Cláudio Castro, un cantante católico que se autodenomina "evangelista", fue vicegobernador en la fórmula de Wilson Witzel, el exjuez condenado por asesinato que ordenó a la policía "apuntar a la cabeza" de los narcotraficantes. De tal palo, tal astilla. Con la destitución de Witzel el 30 de abril, la semana pasada, Cláudio Castro recibió el cargo más alto del estado de Río como un regalo. Y organizó una sangrienta fiesta en la toma de posesión de su gobierno.

No fue mera coincidencia.

La Operación Exceptis, lanzada por la Comisaría de Protección de Niños y Adolescentes (DPCA), se basó en la denuncia de que "narcotraficantes reclutaban a niños y adolescentes para unirse a la facción que domina el territorio, el CV (Comando Vermelho)". Según la policía, fue para proteger a estos niños que al menos 25 personas perdieron la vida hoy, y que las aceras y calles de Jacarezinho quedaron teñidas de sangre. Mucha sangre.

¡Qué vergüenza de argumento!

Los niños han sido atraídos a la venta de drogas desde que existe el narcotráfico (es decir, desde siempre). Y esto sucede en todas, repetimos, todas las ciudades y barrios marginales de Brasil.

Esto también ocurre en los extensos territorios controlados por las milicias afines al fascista Bolsonaro. De hecho, en Río de Janeiro, la mayor parte de la ciudad está dominada por estas milicias, que ya controlan el 25,5 % de los barrios, lo que representa el 57,5 ​​% del territorio. Las tres principales facciones del narcotráfico —Comando Vermelho, Terceiro Comando y Amigos dos Amigos— controlan en conjunto otro 34,2 % de los barrios, abarcando apenas el 15,4 % del territorio.

Pero, obviamente, en las zonas controladas por los amigos de Bolsonaro no se producen masacres como las que victimizan a las comunidades controladas por grupos paramilitares rivales. 
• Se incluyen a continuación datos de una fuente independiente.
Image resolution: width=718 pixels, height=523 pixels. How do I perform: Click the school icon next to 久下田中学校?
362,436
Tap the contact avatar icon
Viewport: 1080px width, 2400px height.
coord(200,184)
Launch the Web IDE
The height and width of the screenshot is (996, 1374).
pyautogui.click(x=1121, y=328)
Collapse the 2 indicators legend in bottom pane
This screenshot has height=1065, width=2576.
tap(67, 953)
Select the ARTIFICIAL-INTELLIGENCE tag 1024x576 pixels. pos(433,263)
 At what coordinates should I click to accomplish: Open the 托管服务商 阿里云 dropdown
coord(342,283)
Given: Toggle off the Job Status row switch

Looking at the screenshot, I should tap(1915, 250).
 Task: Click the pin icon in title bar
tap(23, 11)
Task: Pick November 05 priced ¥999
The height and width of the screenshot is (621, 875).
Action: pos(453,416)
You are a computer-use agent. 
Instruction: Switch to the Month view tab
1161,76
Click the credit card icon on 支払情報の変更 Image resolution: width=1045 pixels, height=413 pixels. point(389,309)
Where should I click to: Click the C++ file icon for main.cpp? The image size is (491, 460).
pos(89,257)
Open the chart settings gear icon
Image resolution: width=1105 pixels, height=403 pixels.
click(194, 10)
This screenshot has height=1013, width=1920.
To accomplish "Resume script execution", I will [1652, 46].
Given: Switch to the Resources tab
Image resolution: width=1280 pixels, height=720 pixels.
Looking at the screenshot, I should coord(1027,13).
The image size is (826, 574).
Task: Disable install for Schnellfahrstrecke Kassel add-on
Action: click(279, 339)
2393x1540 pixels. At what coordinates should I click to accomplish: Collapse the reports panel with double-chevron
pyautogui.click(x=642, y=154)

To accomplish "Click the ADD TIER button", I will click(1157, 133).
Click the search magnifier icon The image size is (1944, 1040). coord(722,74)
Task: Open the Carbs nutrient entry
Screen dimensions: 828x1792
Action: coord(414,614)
Eso tampoco es casualidad.

La milicia entró en la lucha por el territorio con las facciones tradicionales a partir de la década de 2000, mientras que el Comando Vermelho, el Terceiro Comando y los Amigos dos Amigos ya se habían formado desde la década de 1990. El rápido crecimiento de la milicia se debe a que tiene acceso a todo el aparato militar del Estado, ya que está compuesta principalmente por policías y expolicías.

Para conquistar nuevos territorios, diezmar enemigos y aterrorizar a la población local, basta con inventar cualquier excusa endeble (como la de que la Operación Exceptis era para proteger a los niños pequeños) y poner en acción a las fuerzas policiales y militares.

 

Porque debemos preguntarnos: ¿quién se beneficia de los asesinatos en Jacarezinho? Y la respuesta, obviamente, es: la Milicia gana, el Comando Vermelho pierde. Así de simple. Hoy fue en Jacarezinho, ayer en Maré, anteayer en Cidade de Deus, y así el territorio controlado por la Milicia sigue expandiéndose. 

Río de Janeiro tiene un historial de masacres contra su población más vulnerable. Se ha convertido en la cuna del genocidio afrodescendiente. Y esto ocurre completamente al margen de la ley. Mônica Cunha, coordinadora de la Comisión de Derechos Humanos de la Asamblea Legislativa de Río de Janeiro (Alerj), recordó que el operativo realizado hoy ignoró un fallo del Supremo Tribunal Federal (STF) que suspendía los operativos policiales en las favelas del estado durante esta pandemia. Pero en Río, todo vale contra la población pobre y los habitantes de las favelas.

Siempre y cuando no vaya en contra de los intereses de la milicia amiga de Bolsonaro.